Seven-year-old’s golden nest egg pays for Disney trip
However, the Monaghan schoolboy has extra reason to enjoy his trip because, while most parents must bring home the bacon to fund such an adventure, Joseph used his nugget and came up with a egg-cellent plan to pay his own way.
Two years ago, when he was just five years of age, his parents, Marie and Martin, taught him a valuable lesson – you can’t make an omelette without breaking some eggs.
His mother, Marie takes up the story.
“My son had only turned five when he came and asked me if we would go to Disney World as he wanted to meet Mickey Mouse and see all the magic,” she said.
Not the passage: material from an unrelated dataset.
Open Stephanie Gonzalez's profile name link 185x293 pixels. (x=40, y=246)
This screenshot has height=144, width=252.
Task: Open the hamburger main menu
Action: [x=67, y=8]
“With just one child, I thought to myself, ‘well it’s easy for me to say yes, let’s go’. But instead on the spur of the moment, I said to him, ‘we will go on one condition, because this is a really expensive trip, you will have to pay your fare’.”
Ms Kirk told Today’s FM’s Ray D’Arcy Show that as soon as she had said that she thought “what have I said? he’s only five”.
“I looked into his big eyes and he turned to me and said ‘ok, but I am too young to get a job so I will have to think of something’,” she said.
“So off he went and came back and said get me chickens and I will sell the eggs.”
The scheme may have sounded bird-brained given the cost of such a trip. Nonetheless over the next two years, the chirpy child sold free range eggs to his grandparents and anyone else who would buy them. “He started off with six hens and now has around 14,” said his mother.
“Any money he got was put into a big plastic container in the sitting room and by this May he had his fare paid for. So any money he earns now is going towards his spending money, which he thinks is really cool, so he is now even pre-booking eggs.”
His grandmother Maureen said she was taken aback by the dedication of the little boy.
“Most adults set a time frame for saving the money, but he had a great little ethos. Over the two years he just kept saving the money in the plastic box and every so often he would count it to see how much he had saved.”
She did, however, admit that the price of the eggs was at the buyer’s “discretion”.
“He probably got more for each egg than he thought he would get,” she said.